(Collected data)
********

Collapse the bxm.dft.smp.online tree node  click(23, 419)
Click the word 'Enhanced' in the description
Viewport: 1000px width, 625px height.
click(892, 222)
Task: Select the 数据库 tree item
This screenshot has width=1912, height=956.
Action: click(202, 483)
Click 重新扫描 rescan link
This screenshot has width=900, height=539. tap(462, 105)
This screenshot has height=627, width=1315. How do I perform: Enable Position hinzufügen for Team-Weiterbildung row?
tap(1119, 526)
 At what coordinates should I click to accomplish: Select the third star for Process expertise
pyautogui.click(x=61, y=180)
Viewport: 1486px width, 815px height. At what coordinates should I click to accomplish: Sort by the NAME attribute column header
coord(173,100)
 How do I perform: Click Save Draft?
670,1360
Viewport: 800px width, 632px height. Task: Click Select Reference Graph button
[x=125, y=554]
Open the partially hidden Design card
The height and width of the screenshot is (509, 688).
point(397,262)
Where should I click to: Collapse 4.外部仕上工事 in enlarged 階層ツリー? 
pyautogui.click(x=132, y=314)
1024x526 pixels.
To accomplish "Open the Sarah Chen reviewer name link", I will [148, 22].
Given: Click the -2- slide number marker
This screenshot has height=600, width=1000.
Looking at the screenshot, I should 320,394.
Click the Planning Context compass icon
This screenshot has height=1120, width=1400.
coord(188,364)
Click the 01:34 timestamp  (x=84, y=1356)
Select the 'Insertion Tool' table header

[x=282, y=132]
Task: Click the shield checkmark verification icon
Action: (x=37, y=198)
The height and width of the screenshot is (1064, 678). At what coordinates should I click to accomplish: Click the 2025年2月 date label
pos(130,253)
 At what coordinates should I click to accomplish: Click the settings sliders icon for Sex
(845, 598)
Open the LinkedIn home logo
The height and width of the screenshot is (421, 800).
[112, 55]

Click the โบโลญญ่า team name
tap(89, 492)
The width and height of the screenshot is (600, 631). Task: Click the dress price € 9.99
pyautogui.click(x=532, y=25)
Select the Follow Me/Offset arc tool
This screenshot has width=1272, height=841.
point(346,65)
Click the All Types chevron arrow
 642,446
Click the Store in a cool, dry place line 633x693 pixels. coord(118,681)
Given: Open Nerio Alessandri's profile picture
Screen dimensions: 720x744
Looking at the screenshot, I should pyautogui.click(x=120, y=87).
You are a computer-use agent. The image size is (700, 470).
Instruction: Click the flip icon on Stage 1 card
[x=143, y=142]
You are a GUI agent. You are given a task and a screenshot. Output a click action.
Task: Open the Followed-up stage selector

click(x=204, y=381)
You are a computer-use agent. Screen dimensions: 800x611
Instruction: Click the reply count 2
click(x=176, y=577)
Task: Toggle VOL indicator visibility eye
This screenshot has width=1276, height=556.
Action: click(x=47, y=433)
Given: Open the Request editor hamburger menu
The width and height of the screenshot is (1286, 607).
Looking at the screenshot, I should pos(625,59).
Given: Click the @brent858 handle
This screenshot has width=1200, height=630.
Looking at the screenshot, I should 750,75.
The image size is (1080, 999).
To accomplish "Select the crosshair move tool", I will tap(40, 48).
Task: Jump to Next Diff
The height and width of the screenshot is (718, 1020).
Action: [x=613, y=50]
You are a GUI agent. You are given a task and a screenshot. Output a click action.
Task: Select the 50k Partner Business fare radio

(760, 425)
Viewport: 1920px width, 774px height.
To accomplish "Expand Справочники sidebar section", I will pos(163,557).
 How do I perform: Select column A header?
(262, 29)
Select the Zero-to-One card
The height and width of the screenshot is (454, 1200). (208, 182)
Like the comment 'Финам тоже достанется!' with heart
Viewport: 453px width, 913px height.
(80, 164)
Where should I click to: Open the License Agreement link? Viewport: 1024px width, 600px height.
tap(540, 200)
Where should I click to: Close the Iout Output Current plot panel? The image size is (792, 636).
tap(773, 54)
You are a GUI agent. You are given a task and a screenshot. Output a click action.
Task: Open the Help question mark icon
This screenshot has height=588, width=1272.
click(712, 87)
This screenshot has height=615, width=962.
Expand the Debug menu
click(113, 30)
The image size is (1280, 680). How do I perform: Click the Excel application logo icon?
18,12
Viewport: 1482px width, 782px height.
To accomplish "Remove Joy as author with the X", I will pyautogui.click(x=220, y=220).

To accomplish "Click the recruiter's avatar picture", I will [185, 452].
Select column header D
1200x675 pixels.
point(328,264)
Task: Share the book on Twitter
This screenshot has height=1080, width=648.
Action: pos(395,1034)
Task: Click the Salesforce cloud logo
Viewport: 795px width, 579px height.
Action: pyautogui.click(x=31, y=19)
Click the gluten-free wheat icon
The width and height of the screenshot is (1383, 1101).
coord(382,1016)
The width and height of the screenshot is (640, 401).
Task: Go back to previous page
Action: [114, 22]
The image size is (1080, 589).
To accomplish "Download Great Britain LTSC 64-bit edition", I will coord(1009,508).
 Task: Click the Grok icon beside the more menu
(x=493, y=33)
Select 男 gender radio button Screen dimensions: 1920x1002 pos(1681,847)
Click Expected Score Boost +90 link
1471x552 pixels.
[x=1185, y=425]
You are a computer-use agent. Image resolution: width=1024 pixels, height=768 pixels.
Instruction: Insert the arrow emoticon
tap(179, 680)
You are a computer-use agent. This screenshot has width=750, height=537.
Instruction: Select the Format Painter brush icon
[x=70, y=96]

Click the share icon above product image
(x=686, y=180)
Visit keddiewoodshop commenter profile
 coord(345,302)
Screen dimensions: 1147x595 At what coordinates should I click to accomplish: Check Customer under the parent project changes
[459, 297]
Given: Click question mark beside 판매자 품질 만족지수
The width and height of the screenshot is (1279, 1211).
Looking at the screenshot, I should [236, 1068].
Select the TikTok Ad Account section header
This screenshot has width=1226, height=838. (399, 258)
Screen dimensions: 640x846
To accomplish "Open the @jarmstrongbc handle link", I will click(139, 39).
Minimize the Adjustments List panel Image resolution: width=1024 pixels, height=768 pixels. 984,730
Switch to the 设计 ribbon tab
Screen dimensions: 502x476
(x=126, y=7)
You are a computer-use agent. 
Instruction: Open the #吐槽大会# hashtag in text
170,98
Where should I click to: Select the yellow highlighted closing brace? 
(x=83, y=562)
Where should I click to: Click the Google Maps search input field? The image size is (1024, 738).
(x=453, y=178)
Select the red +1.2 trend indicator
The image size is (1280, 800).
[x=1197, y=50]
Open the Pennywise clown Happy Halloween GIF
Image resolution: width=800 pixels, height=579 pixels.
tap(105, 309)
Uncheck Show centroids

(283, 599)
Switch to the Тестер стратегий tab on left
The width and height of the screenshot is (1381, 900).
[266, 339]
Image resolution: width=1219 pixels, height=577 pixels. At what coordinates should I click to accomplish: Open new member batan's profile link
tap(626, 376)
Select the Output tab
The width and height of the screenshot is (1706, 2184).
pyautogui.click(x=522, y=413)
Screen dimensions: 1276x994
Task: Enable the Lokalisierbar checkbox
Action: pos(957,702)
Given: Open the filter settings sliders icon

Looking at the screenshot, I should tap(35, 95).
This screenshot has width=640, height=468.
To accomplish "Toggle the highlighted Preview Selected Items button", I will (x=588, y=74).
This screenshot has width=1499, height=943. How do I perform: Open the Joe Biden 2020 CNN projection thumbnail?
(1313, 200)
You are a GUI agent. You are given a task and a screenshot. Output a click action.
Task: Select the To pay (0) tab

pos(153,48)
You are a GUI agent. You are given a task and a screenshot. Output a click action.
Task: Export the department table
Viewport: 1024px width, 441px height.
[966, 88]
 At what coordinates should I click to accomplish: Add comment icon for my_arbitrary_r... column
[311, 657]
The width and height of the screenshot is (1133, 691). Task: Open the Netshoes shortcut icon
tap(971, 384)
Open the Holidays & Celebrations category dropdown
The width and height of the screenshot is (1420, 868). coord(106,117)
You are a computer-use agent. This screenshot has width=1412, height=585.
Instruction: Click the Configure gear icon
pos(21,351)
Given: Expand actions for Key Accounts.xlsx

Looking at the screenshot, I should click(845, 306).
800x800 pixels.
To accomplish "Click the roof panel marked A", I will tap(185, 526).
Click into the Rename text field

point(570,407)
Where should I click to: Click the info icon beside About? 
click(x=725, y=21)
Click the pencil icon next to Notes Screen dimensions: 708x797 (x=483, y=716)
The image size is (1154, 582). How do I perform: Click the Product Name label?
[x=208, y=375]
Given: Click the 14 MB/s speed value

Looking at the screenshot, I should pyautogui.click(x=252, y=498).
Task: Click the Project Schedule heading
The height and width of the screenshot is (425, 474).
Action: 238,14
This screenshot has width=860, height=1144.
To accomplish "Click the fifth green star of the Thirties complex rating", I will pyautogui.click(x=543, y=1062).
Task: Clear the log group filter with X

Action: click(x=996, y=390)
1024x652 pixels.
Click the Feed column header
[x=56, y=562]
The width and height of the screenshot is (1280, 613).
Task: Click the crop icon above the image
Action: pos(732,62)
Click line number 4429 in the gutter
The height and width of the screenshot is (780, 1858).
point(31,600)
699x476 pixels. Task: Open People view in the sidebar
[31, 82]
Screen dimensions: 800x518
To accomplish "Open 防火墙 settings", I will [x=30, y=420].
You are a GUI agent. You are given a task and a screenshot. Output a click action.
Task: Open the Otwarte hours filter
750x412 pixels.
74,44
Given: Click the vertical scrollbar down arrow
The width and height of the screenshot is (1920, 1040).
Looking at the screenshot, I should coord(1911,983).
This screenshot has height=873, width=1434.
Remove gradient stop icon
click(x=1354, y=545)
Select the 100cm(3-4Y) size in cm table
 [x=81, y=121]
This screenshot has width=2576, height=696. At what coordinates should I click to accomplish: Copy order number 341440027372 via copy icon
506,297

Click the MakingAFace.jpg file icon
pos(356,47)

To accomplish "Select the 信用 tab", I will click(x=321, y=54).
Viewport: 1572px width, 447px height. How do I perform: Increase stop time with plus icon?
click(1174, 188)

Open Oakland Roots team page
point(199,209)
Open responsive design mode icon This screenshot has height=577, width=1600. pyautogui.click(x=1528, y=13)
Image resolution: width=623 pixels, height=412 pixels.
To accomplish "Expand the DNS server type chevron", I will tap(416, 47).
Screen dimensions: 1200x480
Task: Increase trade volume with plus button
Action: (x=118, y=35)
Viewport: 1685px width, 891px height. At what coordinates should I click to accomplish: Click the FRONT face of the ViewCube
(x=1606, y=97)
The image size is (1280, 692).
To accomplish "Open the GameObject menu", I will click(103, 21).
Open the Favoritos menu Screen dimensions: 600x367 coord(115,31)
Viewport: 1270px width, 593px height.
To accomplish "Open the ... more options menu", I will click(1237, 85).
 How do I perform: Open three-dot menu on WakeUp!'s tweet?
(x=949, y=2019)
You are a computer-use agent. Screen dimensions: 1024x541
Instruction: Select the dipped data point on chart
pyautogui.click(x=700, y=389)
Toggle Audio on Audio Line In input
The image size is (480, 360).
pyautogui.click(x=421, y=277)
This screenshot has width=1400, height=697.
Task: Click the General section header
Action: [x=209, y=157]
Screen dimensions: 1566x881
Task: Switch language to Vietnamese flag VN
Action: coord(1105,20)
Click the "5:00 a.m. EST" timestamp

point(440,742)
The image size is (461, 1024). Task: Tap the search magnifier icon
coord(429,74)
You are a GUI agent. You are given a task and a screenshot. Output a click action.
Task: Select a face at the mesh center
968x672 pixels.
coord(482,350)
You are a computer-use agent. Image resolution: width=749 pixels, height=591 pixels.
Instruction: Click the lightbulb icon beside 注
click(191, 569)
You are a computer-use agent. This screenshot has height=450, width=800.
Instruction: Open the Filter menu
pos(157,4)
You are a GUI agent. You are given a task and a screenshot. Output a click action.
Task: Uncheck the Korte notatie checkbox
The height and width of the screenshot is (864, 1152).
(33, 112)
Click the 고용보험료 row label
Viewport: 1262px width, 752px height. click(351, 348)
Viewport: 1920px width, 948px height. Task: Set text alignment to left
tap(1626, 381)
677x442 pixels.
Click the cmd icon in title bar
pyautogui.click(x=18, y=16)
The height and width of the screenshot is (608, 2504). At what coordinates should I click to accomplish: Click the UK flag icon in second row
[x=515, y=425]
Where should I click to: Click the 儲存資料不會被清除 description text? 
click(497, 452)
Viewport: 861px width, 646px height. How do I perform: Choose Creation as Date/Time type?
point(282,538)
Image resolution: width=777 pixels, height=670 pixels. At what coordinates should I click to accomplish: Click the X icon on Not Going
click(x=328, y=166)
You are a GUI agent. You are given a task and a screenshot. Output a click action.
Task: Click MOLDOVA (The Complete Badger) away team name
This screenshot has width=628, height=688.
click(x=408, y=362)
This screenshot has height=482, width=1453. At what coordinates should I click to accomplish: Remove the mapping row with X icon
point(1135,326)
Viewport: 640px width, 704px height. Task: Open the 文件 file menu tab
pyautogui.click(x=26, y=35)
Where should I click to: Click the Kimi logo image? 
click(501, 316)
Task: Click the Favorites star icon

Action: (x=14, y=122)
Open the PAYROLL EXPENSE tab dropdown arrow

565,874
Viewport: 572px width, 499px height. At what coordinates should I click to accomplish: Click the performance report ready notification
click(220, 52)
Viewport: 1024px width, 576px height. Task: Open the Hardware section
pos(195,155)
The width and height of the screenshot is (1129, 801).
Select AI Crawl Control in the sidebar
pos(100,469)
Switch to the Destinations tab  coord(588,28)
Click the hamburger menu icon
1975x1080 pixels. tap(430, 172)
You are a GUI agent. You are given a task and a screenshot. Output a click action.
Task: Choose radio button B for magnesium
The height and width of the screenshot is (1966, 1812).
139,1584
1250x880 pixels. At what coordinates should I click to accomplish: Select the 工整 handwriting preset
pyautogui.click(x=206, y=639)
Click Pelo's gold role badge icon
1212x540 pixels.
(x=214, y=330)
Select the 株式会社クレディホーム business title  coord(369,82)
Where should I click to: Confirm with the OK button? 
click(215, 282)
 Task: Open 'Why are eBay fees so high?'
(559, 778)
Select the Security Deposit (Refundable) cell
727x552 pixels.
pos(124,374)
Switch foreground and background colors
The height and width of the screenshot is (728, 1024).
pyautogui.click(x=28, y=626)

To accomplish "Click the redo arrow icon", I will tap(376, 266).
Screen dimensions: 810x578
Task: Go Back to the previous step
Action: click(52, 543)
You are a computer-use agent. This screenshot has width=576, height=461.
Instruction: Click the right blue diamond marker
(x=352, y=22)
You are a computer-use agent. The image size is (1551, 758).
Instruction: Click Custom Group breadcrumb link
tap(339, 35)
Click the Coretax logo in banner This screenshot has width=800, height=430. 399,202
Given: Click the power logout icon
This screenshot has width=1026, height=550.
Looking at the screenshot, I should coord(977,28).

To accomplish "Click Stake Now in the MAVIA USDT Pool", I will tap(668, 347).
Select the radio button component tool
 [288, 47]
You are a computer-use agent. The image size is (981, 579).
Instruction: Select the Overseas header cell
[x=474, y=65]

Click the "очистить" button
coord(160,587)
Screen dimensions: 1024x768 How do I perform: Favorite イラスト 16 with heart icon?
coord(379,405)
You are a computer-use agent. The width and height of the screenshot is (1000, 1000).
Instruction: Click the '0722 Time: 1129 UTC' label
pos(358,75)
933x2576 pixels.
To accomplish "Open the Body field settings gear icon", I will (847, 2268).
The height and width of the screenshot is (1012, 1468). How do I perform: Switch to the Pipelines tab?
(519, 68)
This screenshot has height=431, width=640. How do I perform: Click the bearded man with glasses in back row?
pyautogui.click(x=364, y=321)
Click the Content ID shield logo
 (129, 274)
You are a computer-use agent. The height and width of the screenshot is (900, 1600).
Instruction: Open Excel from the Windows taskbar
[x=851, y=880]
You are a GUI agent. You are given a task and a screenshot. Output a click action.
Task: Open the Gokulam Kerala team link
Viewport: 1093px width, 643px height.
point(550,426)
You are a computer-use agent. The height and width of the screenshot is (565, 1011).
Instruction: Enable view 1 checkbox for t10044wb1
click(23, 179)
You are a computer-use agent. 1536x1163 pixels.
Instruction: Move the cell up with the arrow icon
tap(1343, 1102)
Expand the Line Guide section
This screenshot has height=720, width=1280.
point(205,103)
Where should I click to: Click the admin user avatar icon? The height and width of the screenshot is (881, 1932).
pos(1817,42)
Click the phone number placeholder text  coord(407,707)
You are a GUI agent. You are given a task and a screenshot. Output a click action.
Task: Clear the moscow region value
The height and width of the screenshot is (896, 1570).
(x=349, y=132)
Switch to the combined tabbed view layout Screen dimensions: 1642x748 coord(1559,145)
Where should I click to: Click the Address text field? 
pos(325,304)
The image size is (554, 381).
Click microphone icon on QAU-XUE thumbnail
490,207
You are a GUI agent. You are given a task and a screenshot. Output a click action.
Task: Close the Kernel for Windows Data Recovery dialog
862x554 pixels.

********

--- WORK TO COMPLETE ---
Copy each line of the entries in which the string "question" is found.

--- SOLVED EXERCISE ---
Task: Open the Help question mark icon
Given: Click question mark beside 판매자 품질 만족지수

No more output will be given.